→ Text block
***

Karen Abuzayd, commissioner-general of the United Nations’ agency that provides aid and services to Palestinian refugees, and Alvaro de Soto, the recently retired UN diplomat from Peru, offer critical clarity with regard to the Israeli-Palestinian crisis.
BEIRUT — It is very refreshing when law, international responsibility, and human courage converge in the remarks or actions of a single person. This occurred earlier this month in New Zealand, in a talk by Karen Abuzayd, commissioner-general of UNRWA, the United Nations agency that provides humanitarian aid and basic social services to Palestinian refugees. She made a few points that are noteworthy, precisely because international officials rarely speak with such clarity, moral force and political urgency. I quote her at length for the pertinence of her remarks:
She noted that “one of the most alarming but least acknowledged aspects of the present situation is the loss of Palestinian faith in the international community’s ability to act in their best interest…. Palestinians are bewildered by what they see as willful inaction, disinterest and mixed messages from the once-trusted international community. Over the past several years, Palestinian civilians have borne the brunt of the armed conflict with Israel. They cannot understand why the stipulations of international law, including human rights law and international humanitarian law, appear to be ignored in the occupied Palestinian territory. They fail to see how their freedom of movement and other freedoms can be trampled upon with such impunity, or why fundamental legal injunctions pertaining to proportionality and restraint in the use of force can be so blatantly ignored. They also marvel that alongside preparations for a peace conference and an emerging momentum for peace, the occupying power regularly carries out ruthless military operations, complete with house demolitions, arbitrary arrests and population displacement.

***

→ Data rows

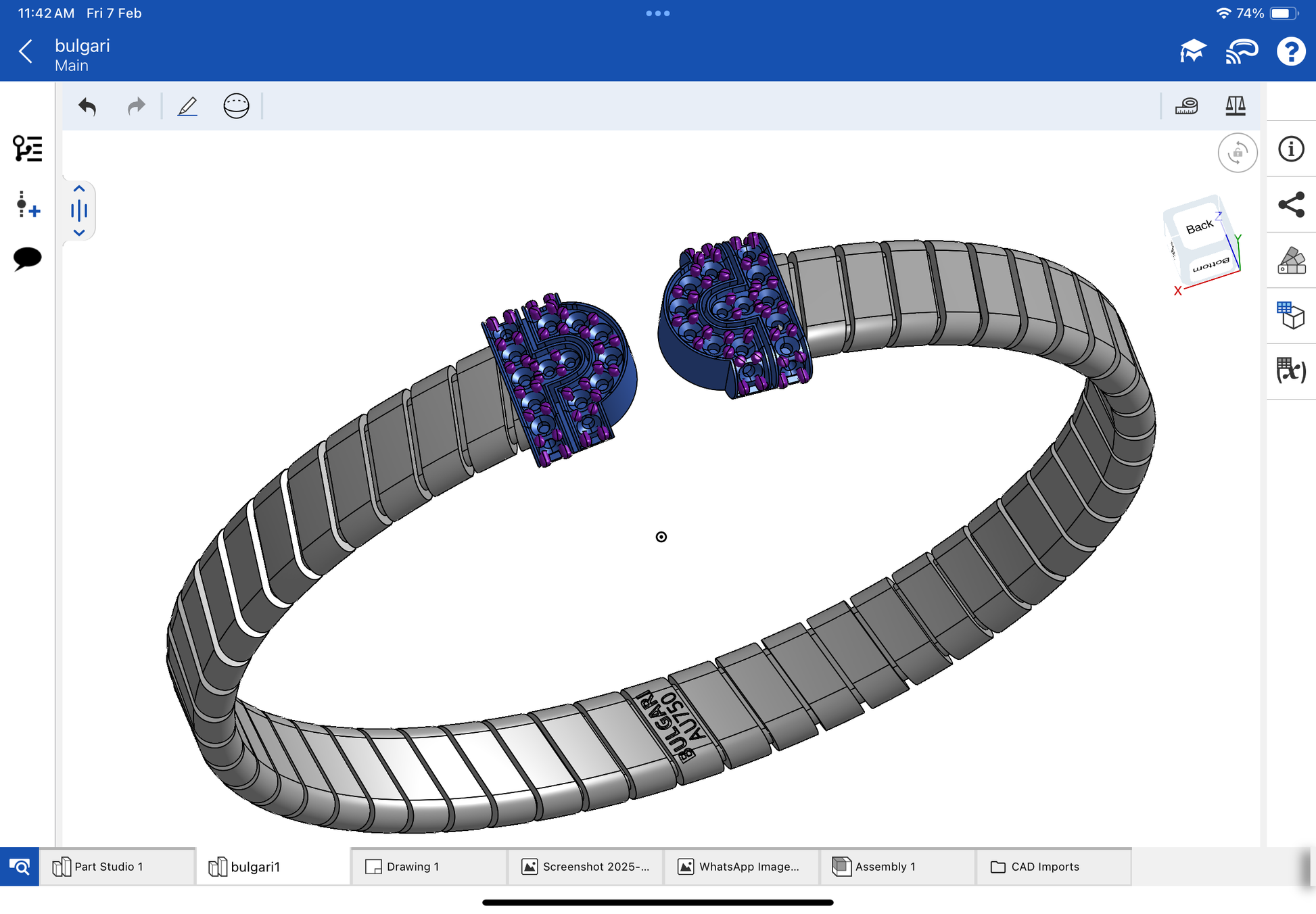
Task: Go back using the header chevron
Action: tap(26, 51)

***

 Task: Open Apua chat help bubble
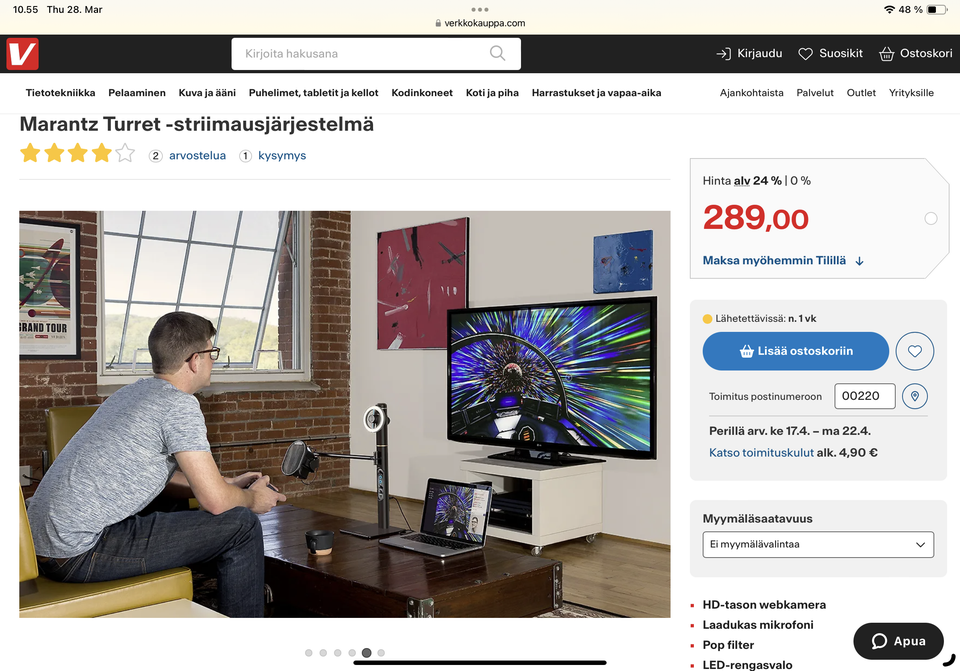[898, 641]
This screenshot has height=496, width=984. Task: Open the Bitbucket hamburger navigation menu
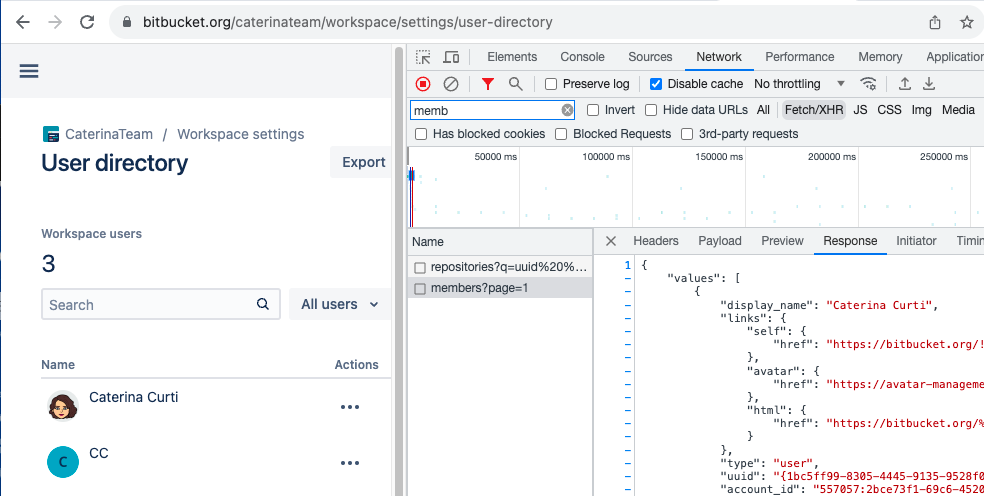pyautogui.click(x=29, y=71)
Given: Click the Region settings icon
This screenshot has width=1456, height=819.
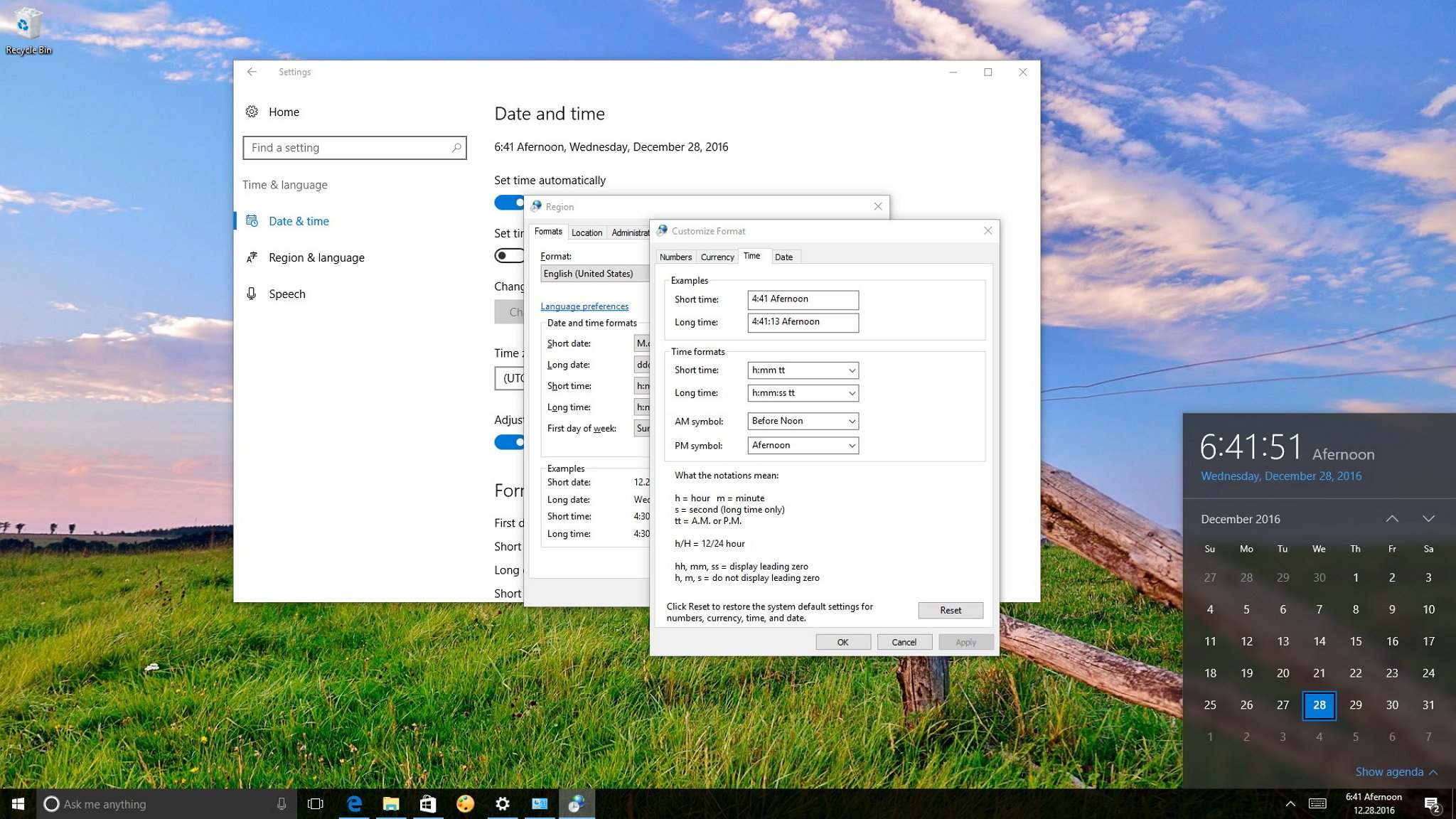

***

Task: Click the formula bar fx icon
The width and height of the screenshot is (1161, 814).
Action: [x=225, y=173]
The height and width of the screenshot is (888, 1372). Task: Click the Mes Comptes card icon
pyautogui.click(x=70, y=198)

***

Write the next part of the commentary on Karen Abuzayd's remarks about Palestinian refugees, picking up right after its last sentence.

“Palestinians are puzzled by the adversarial policies that the international community has initiated, supported or acquiesced in, fully aware of their severe implications for the ordinary people of Gaza and the West Bank. They did not expect that their participation in democratic elections in 2006, acclaimed as free and fair, would provoke fifteen months of harsh sanctions that included the prohibition of remittances from abroad and the non-payment of salaries of civil servants. And Palestinians did not imagine that the declaration of Gaza as “hostile territory,” opening the way for the suspension of fuel, electricity, water and banking services, would be welcomed in some quarters and greeted with a deafening silence in others.”
She also feels that this grim situation can still be turned around. It requires political peace-making that is inclusive, and does not boycott or exclude anyone for purely political reasons. This would help restore integrity to the Palestinian political establishment, and allow mediators to work in a balanced and even-handed manner, keeping their eye on the ultimate goal of a negotiated agreement that serves Palestinians and Israelis alike.
When I was reading her remarks, I happened also to have an opportunity to talk with Alvaro de Soto, the recently retired U.N. diplomat from Peru who has 25 years of experience in conflict mediation and peace-making around the world. He negotiated the El Salvador agreement some years ago and then the Cyprus framework that was presented to referendums of Turkish and Greek Cypriots. His last post was the U.N. special coordinator for the Middle East peace process.
When I asked him what was the main lesson of his experiences as related to the current stalled Arab-Israeli peace process, he replied: “The need to have unity and integrity of third party mediation efforts, and clarity of strategy.”
Echoing some of Abuzayd’s prescription for progress, he suggested that the Quartet (U.S., E.U, U.N., Russia) that was supposed to oversee the “roadmap” to Israeli-Palestinian peace needed review and revision.
“It was a good idea in its time,” he said, “but perhaps due to difficulties that have arisen partly from Quartet actions, its usefulness should be reviewed with a view to considering whether it needs some adjustment. I’m afraid the Quartet has gone off in a direction that discourages, among other things, the building of vital consensus among the Palestinians, which is necessary if any real progress is going to be sustainable over time. An opportunity was missed when the Quartet failed to support the national unity government the Palestinians formed early this year with Arab assistance.”
The Oslo process has not worked as envisioned, and both Palestinians and Israelis have moved away from it, he said.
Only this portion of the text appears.